A decisão determinou 3 meses e 30 dias de detenção, além de multa de 10 salários mínimos e indenização de R$ 10 mil à família. Uma resposta dura, mas justa, para quem ultrapassou todos os limites do debate público e decidiu direcionar sua militância para uma criança.
A Justiça deixou claro que a liberdade de expressão não serve de salvo-conduto para quem resolve humilhar, ofender ou sexualizar menores. O tribunal entendeu que, ao atacar Laurinha, Gancia abandonou qualquer crítica política legítima e partiu para a injúria direta contra uma criança, violando sua dignidade e a de sua família.
O caso começou quando a jornalista, ao comentar episódios envolvendo Jair Bolsonaro, decidiu incluir Laurinha em suas postagens, utilizando termos depreciativos e insinuações repugnantes. A associação ofensiva envolvendo uma menor foi considerada grave o suficiente para justificar punição penal e cível — e com razão. É inadmissível que adultos, especialmente figuras públicas, usem crianças como munição em brigas ideológicas.
Michelle Bolsonaro reagiu imediatamente na época, repudiando o ataque e afirmando que medidas judiciais seriam tomadas. A promessa se cumpriu. A defesa, conduzida pelo advogado João Henrique N. de Freitas, sustentou que proteger menores deveria ser prioridade absoluta — e o Judiciário concordou.

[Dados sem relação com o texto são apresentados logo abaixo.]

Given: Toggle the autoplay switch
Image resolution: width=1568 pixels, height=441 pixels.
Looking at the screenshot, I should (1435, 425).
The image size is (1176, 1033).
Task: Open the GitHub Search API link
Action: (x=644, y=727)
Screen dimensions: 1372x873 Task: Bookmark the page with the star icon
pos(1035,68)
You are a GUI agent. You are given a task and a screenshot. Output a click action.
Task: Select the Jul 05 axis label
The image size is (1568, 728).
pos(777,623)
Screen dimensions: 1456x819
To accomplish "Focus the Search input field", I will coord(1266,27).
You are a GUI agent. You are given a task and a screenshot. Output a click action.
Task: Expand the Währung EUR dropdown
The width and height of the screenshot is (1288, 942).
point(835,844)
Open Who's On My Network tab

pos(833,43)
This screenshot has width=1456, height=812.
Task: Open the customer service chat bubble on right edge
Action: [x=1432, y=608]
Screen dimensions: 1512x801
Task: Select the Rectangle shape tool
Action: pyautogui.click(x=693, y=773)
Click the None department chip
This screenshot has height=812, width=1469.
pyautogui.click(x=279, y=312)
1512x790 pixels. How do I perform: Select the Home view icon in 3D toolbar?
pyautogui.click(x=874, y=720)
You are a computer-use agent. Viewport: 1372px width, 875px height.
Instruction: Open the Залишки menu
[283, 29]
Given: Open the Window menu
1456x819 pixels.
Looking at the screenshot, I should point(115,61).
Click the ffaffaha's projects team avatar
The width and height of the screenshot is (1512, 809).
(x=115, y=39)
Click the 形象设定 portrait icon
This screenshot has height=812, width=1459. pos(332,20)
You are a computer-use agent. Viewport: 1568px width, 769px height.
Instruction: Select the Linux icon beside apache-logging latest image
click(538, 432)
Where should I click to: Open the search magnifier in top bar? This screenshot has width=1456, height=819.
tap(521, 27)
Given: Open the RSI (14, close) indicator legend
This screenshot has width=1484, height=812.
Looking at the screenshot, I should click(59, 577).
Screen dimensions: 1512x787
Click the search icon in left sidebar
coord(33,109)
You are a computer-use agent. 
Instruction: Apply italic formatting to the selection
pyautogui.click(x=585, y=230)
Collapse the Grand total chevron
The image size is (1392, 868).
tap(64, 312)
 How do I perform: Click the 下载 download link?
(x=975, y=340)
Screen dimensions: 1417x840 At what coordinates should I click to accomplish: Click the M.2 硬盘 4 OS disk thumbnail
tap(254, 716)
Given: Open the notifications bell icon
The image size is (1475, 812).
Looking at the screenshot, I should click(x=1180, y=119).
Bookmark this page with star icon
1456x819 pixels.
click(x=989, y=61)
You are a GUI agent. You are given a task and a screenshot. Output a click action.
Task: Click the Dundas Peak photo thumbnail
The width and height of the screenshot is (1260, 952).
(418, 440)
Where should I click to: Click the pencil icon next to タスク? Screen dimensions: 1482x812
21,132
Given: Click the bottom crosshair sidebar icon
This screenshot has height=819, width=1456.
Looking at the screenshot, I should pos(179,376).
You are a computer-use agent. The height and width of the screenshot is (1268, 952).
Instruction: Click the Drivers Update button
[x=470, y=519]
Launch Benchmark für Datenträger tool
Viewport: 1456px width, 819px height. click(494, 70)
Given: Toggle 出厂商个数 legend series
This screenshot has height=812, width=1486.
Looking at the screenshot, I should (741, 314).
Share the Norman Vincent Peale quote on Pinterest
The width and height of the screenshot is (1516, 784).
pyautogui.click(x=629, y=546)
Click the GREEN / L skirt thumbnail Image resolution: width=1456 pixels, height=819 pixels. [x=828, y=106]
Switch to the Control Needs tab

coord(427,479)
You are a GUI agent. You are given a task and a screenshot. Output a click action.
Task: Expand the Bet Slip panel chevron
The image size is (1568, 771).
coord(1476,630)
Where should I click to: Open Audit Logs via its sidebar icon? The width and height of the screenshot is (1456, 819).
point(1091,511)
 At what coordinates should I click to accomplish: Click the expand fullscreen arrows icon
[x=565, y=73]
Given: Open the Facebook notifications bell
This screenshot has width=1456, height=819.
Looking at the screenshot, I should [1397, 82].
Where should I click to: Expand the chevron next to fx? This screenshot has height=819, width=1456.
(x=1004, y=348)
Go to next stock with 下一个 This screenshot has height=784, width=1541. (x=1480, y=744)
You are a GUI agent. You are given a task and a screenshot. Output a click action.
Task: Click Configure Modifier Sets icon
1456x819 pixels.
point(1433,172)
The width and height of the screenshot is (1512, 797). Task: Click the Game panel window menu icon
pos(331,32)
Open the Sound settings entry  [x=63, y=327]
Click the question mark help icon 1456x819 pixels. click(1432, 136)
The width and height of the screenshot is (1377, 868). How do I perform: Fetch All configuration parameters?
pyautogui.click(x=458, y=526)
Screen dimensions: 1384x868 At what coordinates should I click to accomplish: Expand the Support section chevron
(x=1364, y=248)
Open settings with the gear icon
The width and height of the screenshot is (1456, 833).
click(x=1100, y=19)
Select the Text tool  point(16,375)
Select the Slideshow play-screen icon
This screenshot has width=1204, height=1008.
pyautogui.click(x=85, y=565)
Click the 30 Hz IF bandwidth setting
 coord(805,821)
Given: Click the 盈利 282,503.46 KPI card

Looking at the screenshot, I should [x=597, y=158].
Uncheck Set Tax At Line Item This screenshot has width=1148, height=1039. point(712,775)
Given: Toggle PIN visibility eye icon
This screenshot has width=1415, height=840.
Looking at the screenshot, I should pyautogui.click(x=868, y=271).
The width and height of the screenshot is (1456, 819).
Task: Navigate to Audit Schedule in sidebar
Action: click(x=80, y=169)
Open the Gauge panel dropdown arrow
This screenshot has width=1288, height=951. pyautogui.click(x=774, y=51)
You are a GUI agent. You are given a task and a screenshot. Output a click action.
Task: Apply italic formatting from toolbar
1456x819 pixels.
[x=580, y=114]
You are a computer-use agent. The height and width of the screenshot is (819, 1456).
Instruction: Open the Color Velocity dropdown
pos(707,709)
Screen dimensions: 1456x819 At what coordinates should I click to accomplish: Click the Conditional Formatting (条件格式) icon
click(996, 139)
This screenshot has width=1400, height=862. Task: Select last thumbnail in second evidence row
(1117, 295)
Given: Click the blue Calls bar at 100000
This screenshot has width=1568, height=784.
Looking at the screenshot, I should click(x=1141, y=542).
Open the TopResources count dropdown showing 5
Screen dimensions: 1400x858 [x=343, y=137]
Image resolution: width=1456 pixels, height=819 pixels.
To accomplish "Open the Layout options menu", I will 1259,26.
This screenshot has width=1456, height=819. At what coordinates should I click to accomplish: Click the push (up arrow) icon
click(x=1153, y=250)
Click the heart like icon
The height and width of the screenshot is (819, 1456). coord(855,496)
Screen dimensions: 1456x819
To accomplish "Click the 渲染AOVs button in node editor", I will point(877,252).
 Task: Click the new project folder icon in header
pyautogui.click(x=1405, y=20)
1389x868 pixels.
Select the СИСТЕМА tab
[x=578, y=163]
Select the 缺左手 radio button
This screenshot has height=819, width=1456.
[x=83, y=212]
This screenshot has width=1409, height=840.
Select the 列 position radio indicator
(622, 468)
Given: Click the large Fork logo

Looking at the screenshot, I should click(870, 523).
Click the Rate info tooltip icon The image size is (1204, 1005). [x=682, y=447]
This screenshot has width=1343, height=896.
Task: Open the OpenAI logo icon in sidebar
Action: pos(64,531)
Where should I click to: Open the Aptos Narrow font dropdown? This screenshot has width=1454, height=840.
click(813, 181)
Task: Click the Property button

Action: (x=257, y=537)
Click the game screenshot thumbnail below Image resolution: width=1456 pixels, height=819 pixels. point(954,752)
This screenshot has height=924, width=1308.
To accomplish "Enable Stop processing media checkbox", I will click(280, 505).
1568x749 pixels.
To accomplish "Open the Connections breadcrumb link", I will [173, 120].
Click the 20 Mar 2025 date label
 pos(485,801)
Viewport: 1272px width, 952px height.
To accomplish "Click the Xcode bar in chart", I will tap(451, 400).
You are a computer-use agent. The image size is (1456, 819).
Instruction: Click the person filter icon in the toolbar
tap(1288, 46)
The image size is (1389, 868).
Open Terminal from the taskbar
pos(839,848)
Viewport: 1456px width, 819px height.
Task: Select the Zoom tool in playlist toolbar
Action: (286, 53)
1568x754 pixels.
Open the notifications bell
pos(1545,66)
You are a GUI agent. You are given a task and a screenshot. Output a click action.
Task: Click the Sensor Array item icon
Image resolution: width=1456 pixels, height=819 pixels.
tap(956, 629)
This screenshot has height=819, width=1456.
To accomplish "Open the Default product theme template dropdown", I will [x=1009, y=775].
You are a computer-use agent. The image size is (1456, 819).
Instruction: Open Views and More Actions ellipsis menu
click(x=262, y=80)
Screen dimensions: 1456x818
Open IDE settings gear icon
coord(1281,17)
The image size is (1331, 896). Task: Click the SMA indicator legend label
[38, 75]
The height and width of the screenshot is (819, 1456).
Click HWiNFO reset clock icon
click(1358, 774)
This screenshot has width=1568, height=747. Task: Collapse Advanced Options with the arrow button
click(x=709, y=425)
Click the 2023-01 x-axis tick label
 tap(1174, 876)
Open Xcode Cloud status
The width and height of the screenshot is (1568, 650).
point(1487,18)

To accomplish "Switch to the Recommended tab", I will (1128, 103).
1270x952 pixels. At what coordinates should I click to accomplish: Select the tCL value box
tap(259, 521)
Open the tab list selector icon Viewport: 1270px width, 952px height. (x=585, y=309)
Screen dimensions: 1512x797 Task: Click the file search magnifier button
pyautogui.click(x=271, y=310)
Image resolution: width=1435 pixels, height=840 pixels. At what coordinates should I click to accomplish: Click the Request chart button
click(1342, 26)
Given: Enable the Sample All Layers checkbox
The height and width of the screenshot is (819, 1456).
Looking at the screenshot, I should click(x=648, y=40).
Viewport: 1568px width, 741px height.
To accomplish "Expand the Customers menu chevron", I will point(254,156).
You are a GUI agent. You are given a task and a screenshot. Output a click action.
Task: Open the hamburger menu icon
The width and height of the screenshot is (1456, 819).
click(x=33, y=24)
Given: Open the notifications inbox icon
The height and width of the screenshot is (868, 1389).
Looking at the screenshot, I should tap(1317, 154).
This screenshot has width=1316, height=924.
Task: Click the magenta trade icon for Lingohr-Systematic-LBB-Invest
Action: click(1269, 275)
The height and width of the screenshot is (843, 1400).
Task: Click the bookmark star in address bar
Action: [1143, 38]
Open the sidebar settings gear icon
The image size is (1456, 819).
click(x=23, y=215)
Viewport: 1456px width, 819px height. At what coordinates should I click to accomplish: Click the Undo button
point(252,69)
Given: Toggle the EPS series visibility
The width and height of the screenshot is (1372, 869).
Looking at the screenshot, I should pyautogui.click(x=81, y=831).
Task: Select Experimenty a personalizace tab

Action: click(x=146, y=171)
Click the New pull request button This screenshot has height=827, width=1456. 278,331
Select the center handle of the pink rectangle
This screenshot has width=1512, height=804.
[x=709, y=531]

A condenação de Gancia abre um precedente importante: redes sociais não são terra sem lei. A internet amplifica tudo — inclusive injustiças — e por isso exige ainda mais responsabilidade. Quando um adulto com visibilidade ataca uma criança, o impacto é cruel, profundo e vai muito além de “opinião”.
Em um clima político polarizado, esta decisão reafirma algo básico: criança é intocável. A crítica pode ser dura, o debate pode ser quente, mas envolver menores é ultrapassar uma linha que sociedade nenhuma pode aceitar.
A sentença não só compensa o dano causado, como envia uma mensagem objetiva: quem usa crianças como alvo de militância será responsabilizado. E essa é uma vitória não apenas para Laurinha, mas para todas as crianças expostas a ataques nas redes por pessoas que confundem liberdade de expressão com licença para ofender.